● EXCERPTED RECORDS

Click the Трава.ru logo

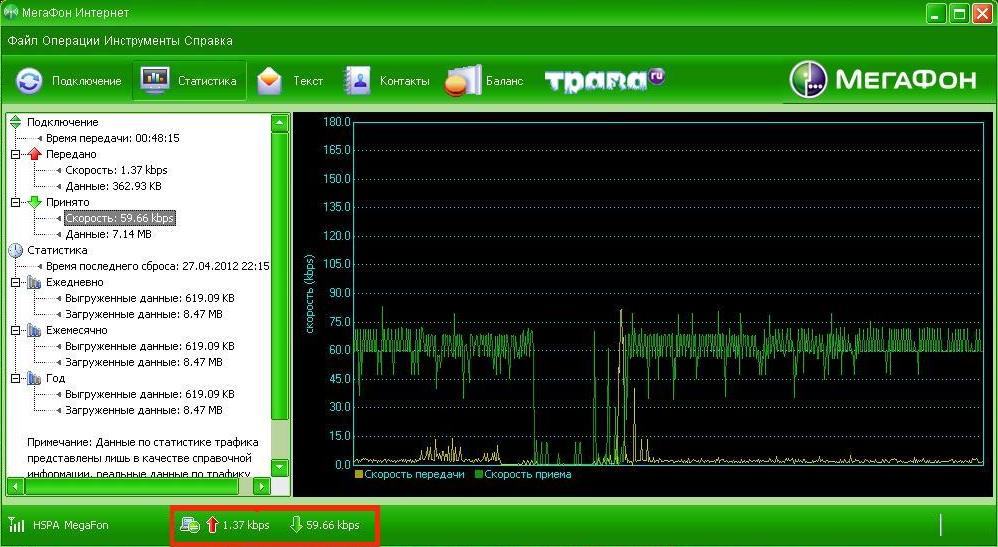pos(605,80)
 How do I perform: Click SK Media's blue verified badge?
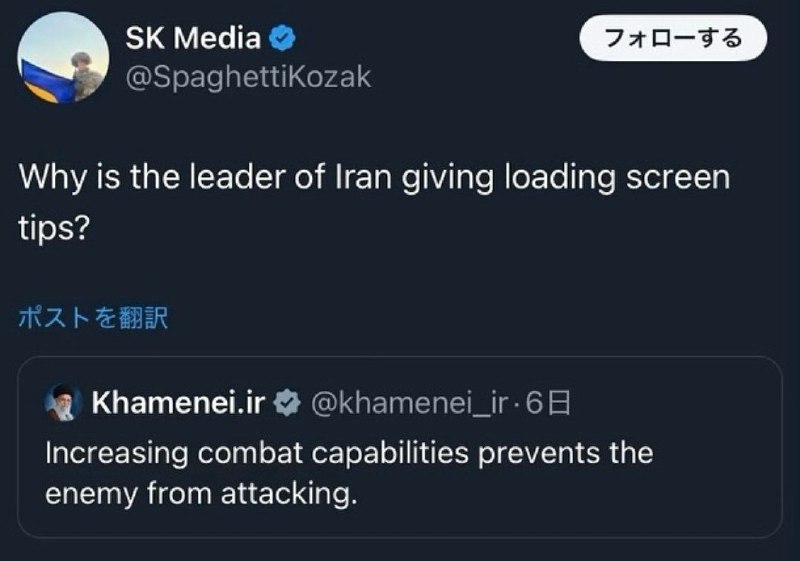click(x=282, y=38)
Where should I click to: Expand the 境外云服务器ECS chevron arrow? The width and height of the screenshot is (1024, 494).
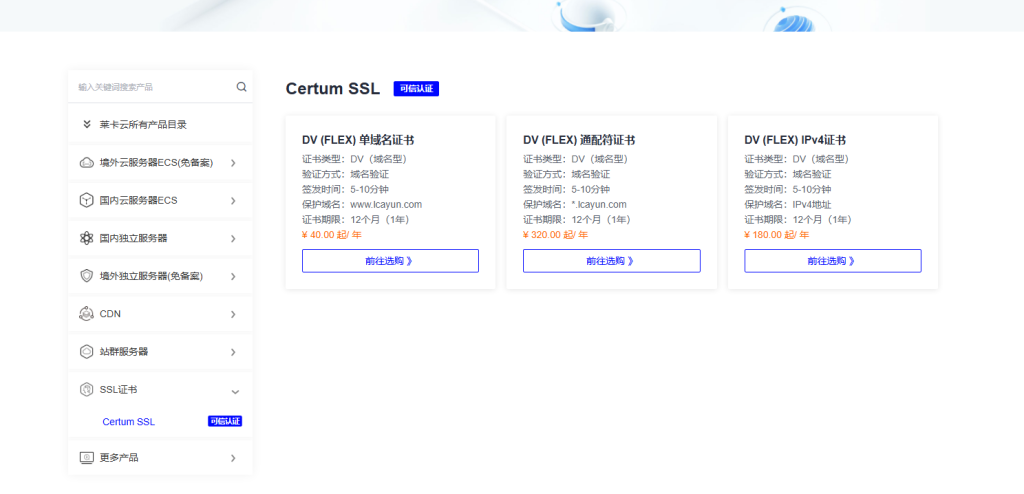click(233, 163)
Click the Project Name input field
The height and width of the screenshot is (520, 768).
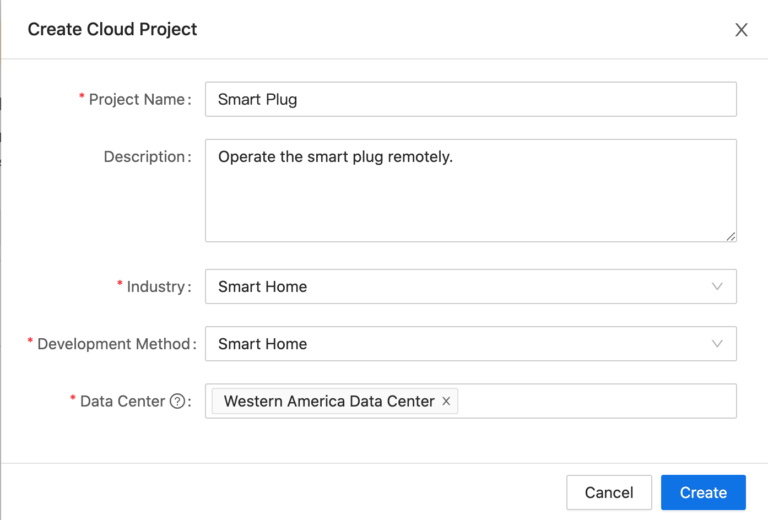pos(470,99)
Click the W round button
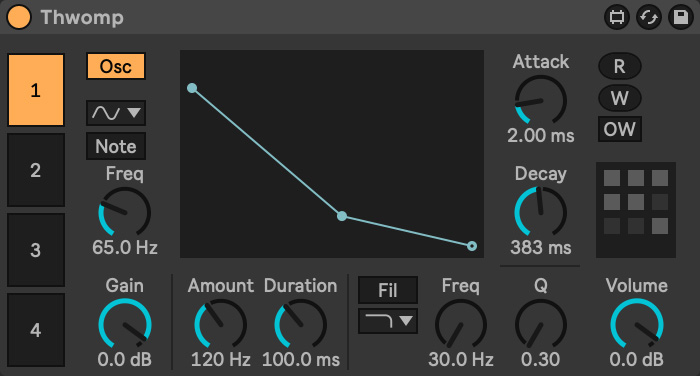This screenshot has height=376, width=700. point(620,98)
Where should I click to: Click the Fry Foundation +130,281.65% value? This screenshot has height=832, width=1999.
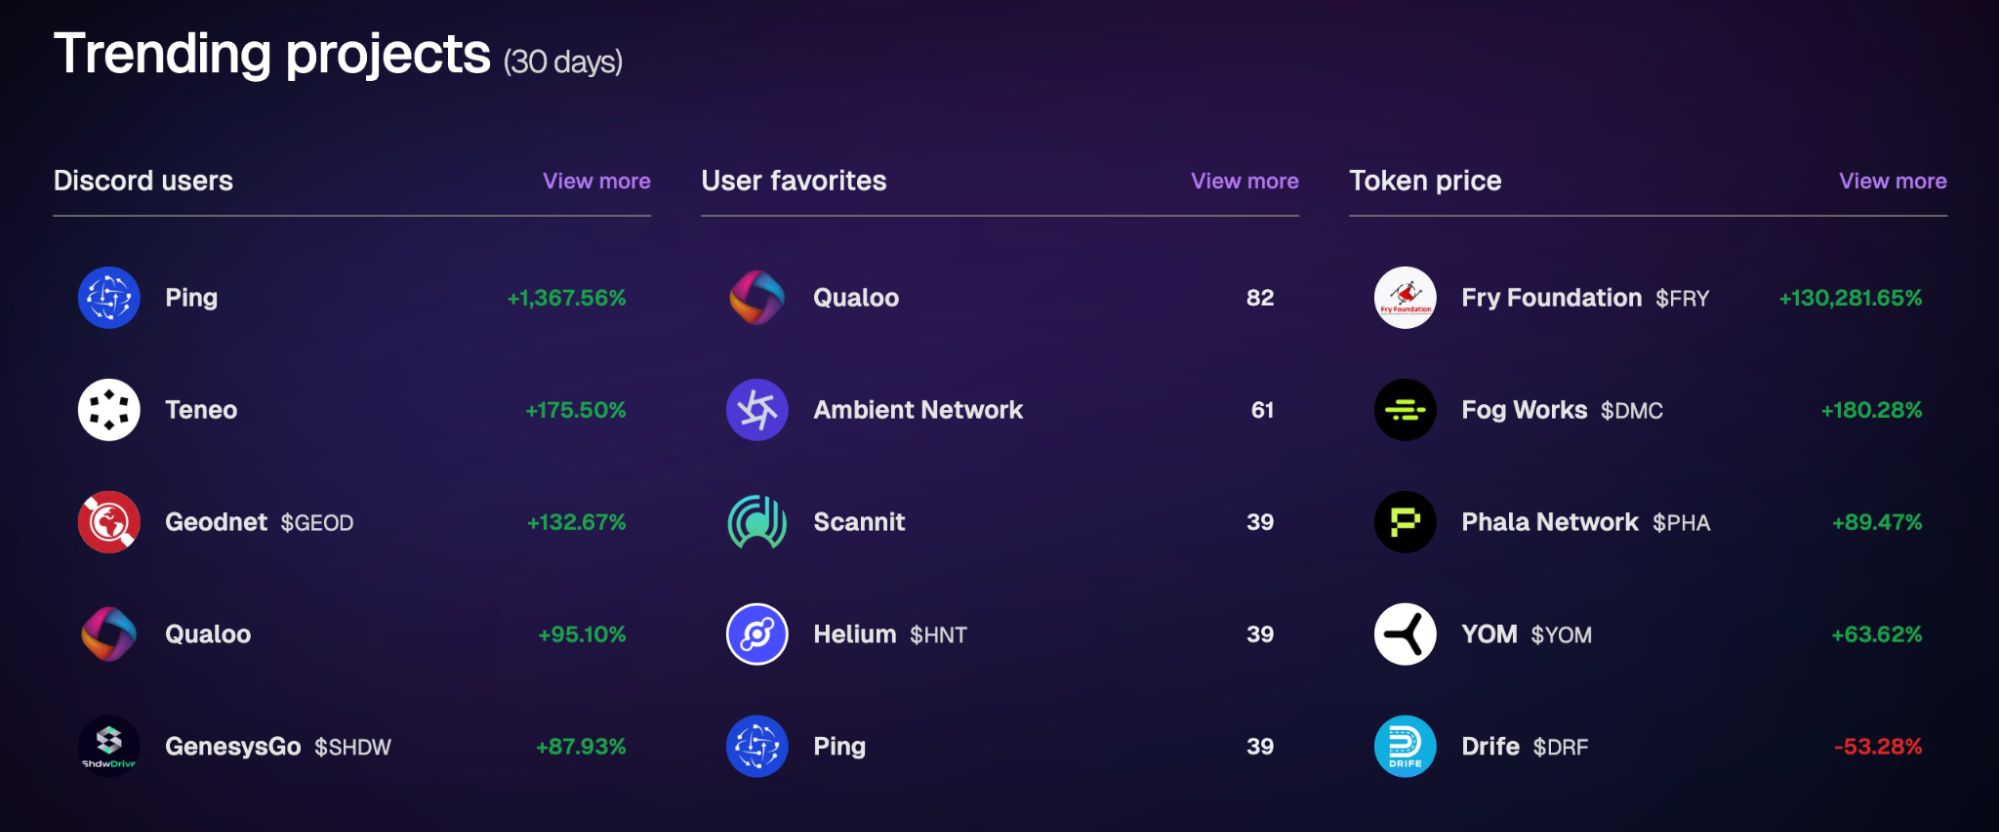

● ACTIVITY
Both the line containing "The height and" and the last line of the records above belong in the exact copy, along with every line between them; pictures do not.

● ANSWER SECTION
The height and width of the screenshot is (520, 768).
pos(470,99)
Click the W round button
This screenshot has height=376, width=700. point(620,98)
Where should I click to: Click the Fry Foundation +130,281.65% value? This screenshot has height=832, width=1999.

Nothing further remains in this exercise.